Namely, I would like to retire the tired cliche, "jumping the shark" and offer the world a replacement.

As we all know, "jumping the shark" is what happens when Hollywood writers, rewriters, script doctors, directors, producers, studio executives, and interns have run out of new ideas and say the hell with it, let's just stitch up the plot with a spectacle and move on.

Only Dickens' Mr. Scrooge would deny the orphans of "Slumdog" every possible small triumph in their two decade adventure of youthful survival. But when these vagabond train riders on a random journey are forced to jump, and they JUST HAPPEN to land within a kilometer of the Taj Mahal, they are jumping an entire school of SeaWorld sharks at the same time.

This won't do. Rather than tagging the screenwriter's picaresque plot points with an overused metaphor derived from Fonzie's motorcycle stunt jump in a "Happy Days" episode, I would like to propose a fresh, new cliche.

In Terry Gilliam's "The Adventures of Baron Munchausen", we begin from the opposite end of the credulity spectrum. We expect from the outset to be led on, lied to, and stretched beyond recognition by the Baron's tall tales. That's the story, after all. In context, riding a cannonball over the siege to conduct reconnaissance is plausible. Nobody bats an eye when Eric Idle's character Berthold revs his feet in Flintstones fashion and zooms across the landscape at cartoon speed. We cheerfully suspend disbelief when Vulcan crushes a lump of coal into a diamond for his true love, Aphrodite, who tosses it in a pile with all the others.
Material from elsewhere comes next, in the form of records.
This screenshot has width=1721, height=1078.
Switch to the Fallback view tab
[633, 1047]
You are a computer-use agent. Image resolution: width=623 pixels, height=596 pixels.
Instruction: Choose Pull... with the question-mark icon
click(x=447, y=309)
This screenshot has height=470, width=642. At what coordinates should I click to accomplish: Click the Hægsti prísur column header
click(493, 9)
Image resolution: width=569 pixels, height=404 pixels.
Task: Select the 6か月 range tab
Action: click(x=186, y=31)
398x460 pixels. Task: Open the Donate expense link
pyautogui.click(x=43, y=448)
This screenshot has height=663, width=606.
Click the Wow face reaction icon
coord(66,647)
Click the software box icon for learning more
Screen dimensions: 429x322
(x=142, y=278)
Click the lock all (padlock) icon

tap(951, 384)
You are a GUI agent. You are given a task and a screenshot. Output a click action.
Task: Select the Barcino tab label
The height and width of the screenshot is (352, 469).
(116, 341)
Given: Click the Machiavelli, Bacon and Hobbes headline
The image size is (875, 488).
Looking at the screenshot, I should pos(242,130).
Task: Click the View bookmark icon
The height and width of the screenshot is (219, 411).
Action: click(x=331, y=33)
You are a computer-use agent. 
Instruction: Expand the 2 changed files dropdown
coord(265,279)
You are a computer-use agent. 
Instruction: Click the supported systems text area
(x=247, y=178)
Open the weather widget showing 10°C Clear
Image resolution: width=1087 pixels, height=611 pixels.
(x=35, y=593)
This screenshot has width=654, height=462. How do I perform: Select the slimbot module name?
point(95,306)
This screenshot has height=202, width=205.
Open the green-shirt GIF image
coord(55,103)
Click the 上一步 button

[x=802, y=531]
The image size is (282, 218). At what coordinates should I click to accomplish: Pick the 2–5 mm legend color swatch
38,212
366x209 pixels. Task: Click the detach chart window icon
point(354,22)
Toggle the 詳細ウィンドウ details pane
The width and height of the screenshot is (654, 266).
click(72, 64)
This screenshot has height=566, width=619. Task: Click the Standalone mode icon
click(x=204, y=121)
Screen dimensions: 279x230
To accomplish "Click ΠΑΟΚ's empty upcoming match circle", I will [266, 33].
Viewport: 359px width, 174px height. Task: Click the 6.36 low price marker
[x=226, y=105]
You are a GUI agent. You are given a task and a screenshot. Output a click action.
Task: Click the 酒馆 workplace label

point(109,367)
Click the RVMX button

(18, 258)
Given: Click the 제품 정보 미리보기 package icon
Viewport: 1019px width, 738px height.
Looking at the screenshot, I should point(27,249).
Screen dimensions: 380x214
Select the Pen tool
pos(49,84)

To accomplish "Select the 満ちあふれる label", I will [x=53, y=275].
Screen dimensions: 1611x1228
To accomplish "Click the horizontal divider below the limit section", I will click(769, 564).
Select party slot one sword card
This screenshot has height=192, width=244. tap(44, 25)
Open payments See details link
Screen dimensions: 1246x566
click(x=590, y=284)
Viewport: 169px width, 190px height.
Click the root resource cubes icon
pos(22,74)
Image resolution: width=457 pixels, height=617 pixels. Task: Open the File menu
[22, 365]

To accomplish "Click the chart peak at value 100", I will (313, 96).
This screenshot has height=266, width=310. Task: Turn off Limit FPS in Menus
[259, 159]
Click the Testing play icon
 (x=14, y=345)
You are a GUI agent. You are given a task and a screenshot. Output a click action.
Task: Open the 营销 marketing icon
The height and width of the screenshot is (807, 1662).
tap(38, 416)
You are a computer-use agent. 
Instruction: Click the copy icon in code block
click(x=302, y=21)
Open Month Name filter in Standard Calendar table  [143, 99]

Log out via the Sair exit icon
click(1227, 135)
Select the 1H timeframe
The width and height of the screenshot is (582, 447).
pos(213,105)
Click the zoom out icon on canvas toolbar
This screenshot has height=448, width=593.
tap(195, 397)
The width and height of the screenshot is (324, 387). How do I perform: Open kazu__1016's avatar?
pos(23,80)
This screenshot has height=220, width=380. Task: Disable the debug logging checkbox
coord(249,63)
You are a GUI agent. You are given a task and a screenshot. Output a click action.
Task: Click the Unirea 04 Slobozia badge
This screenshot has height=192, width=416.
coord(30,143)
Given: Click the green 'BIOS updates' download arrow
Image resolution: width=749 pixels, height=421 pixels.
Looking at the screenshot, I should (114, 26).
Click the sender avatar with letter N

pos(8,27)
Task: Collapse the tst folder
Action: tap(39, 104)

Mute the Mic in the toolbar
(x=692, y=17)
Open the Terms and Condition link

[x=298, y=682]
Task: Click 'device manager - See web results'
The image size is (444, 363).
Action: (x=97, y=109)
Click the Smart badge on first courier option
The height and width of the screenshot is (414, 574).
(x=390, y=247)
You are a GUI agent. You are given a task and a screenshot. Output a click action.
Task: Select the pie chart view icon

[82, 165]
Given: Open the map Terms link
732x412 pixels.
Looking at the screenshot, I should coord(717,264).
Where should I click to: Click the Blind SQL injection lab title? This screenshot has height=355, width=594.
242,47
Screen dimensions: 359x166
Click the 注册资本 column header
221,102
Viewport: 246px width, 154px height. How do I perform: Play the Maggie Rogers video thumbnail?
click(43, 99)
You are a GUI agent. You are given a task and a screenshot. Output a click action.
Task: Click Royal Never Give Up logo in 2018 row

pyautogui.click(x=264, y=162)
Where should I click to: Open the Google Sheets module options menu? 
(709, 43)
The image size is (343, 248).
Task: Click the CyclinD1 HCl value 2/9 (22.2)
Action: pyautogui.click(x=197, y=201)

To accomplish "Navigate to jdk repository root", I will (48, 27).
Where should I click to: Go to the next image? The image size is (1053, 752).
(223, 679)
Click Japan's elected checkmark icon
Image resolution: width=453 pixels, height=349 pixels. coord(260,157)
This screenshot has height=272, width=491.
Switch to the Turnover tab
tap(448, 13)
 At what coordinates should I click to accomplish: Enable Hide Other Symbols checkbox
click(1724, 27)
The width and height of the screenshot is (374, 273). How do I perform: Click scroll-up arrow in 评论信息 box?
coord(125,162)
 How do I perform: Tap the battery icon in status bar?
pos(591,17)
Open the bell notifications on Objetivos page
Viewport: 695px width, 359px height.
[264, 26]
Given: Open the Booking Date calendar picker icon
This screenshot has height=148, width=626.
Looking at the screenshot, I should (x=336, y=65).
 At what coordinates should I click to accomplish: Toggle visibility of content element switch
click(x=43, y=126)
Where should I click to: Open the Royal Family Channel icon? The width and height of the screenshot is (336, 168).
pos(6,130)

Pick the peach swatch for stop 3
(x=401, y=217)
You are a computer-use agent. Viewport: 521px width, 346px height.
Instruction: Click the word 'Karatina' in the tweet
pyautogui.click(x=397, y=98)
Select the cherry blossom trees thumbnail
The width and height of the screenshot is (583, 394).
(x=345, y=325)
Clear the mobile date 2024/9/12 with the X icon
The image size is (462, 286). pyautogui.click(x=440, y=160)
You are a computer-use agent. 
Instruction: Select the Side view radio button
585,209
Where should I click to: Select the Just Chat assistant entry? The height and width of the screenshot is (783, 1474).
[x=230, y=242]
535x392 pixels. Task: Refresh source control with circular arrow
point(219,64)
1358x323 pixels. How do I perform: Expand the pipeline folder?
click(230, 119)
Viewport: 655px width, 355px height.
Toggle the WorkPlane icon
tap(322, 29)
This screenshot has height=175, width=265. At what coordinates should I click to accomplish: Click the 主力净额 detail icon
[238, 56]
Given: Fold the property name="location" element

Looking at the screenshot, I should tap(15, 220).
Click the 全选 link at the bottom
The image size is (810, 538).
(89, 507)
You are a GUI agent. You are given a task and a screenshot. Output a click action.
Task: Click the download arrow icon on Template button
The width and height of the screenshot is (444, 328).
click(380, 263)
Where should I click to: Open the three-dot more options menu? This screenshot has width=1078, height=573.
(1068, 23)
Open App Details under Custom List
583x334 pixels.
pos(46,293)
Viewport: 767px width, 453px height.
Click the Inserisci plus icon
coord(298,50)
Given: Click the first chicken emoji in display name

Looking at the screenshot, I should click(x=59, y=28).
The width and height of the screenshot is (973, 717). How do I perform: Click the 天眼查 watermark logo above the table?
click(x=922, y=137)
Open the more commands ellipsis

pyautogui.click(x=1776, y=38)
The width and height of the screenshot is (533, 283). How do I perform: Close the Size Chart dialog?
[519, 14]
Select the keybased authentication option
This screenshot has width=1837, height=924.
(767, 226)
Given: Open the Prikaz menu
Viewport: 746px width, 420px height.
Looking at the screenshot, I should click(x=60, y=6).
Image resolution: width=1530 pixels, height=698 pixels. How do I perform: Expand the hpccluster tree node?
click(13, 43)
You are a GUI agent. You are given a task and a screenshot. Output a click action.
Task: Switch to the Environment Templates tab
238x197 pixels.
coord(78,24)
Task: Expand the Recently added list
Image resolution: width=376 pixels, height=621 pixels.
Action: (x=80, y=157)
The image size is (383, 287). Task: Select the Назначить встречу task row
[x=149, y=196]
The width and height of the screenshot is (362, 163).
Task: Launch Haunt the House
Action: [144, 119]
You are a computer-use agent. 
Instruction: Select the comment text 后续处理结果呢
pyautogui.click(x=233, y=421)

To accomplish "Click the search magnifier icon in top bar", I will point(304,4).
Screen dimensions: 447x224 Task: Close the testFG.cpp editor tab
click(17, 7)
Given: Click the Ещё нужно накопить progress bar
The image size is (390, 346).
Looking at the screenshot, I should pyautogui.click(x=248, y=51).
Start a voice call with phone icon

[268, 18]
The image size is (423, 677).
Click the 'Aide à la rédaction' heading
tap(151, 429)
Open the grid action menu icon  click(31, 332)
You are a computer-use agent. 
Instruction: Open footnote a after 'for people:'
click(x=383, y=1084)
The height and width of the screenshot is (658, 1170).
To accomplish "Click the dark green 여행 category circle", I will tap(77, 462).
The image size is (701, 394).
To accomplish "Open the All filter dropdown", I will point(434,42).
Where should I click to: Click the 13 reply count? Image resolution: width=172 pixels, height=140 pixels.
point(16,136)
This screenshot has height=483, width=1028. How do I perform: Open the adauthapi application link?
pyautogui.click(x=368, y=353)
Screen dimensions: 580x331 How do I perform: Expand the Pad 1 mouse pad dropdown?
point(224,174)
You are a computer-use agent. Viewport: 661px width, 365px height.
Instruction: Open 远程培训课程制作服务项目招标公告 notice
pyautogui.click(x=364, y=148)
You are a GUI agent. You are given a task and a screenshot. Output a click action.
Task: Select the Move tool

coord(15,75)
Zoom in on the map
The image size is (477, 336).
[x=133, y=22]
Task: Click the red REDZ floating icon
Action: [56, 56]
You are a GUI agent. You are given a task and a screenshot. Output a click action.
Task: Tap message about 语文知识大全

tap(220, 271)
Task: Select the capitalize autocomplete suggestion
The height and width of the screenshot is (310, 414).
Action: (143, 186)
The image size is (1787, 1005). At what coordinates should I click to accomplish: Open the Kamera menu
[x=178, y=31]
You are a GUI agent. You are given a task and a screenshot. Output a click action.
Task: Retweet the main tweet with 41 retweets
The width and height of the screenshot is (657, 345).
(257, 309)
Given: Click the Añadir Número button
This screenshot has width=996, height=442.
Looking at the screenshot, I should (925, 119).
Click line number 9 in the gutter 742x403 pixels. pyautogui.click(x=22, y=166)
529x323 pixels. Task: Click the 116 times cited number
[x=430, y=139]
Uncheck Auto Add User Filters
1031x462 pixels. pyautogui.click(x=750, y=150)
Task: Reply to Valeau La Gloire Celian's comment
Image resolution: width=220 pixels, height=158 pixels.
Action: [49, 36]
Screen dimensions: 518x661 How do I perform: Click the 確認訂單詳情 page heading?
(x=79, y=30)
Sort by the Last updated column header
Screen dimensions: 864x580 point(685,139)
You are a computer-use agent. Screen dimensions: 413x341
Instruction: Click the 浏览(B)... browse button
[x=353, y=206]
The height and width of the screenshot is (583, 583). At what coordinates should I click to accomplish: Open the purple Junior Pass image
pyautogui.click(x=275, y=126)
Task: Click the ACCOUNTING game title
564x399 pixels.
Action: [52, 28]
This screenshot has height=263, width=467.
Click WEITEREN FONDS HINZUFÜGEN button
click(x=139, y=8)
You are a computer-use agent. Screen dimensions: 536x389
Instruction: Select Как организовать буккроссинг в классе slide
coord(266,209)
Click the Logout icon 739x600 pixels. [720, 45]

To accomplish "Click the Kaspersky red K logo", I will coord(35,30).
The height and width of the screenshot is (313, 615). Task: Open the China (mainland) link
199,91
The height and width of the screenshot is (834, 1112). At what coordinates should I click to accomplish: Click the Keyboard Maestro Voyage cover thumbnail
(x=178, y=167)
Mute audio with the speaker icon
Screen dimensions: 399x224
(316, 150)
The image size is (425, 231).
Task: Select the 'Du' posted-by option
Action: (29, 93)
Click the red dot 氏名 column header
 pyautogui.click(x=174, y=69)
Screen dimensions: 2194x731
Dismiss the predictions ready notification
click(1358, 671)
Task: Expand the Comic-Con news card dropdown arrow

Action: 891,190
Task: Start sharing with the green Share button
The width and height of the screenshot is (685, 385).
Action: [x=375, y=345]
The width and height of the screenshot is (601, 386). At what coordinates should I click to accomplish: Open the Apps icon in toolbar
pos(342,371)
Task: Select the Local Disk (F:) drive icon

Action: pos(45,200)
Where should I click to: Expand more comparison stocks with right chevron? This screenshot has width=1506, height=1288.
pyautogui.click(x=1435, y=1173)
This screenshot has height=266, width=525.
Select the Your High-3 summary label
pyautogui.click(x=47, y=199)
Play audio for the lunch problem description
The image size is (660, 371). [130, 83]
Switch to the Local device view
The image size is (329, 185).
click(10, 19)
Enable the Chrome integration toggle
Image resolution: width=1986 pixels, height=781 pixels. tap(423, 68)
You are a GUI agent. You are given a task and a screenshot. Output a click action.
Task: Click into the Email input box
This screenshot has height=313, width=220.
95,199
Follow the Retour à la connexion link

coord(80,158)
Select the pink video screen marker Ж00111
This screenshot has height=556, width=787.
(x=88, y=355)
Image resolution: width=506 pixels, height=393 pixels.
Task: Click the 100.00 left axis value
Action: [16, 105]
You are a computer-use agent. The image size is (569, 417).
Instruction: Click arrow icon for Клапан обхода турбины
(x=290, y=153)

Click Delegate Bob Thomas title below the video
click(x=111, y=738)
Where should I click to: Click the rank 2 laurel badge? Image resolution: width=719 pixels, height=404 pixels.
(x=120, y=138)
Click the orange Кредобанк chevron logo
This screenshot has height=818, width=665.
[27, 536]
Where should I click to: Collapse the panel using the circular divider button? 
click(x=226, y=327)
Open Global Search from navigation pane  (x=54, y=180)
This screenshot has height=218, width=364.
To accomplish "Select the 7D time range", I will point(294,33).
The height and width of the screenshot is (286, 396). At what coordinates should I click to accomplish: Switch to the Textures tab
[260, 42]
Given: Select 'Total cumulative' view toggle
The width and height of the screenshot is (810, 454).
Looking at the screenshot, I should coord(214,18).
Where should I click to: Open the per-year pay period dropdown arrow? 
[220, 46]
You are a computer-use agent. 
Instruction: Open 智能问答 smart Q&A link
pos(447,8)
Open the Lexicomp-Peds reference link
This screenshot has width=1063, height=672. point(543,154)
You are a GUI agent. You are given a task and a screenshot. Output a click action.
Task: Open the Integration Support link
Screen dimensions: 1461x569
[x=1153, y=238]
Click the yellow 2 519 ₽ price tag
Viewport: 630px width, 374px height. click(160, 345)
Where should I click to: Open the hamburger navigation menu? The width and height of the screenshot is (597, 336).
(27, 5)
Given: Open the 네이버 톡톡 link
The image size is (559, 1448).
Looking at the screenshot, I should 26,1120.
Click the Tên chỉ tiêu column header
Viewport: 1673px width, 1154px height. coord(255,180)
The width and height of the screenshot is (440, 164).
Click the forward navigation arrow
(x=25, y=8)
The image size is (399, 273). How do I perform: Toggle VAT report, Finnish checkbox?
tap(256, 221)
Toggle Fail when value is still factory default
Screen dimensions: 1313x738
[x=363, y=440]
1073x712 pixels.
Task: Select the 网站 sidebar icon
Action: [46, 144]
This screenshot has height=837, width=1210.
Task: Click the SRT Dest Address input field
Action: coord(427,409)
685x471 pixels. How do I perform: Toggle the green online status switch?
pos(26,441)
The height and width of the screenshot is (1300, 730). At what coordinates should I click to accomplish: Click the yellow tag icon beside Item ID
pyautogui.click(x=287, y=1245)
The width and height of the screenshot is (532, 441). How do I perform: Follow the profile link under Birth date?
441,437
However, near the end, when our heroes have not so much jumped the shark as been swallowed by one, and are hanging around in the sea creature's belly digesting the circumstances, as it were -- and then, the Baron confidently whistles for his gallant white horse who comes riding through the wall into the belly chamber to rescue them; well, excuse me, Mr. Gilliam. Even compared to your inferno of intentional implausibility, you've tossed one too many logs on the fire.

Which brings us to our New Metaphor Opportunity.

We're willing to believe Jamal, Salim, and Latika could survive the urban slums by the force of their wits, willingness to accommodate, and eternal hope; millions do. We're even willing to suspend disbelief that Jamal has found his way onto "Who Wants to Be a Millionaire?" and answered each question, because that's the story. But when our youthful unfortunates jump from the train and JUST HAPPEN to land in the shadow of the Taj Mahal, I propose that we henceforth characterize such a deus ex machina as "The Horse Coming Through the Wall" instead of "Jumping the Shark".

Rest in peace, fish tank hurdlers everywhere.

Thursday, January 1, 2009

The Primary Significance of New Year's Day

Only 45 days until pitchers and catchers report!